• [EXERCISE]:
Output, word for word, the lines of this listing that fall between the line with "Screen dimensions: 605x316" and the line with "Click the orange", counting both of those lines, and no others.

======== EXERCISE DATA

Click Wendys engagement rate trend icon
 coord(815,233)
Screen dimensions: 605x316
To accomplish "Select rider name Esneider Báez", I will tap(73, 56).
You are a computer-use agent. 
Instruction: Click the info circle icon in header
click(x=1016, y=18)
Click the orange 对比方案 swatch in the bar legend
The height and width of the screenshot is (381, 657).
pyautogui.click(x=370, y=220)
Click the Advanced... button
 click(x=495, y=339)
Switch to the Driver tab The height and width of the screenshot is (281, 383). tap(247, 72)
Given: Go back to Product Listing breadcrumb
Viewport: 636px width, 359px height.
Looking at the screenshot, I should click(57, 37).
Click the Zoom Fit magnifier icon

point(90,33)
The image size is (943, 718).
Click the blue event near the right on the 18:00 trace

================

• [EXERCISE RESPONSE]:
Screen dimensions: 605x316
To accomplish "Select rider name Esneider Báez", I will tap(73, 56).
You are a computer-use agent. 
Instruction: Click the info circle icon in header
click(x=1016, y=18)
Click the orange 对比方案 swatch in the bar legend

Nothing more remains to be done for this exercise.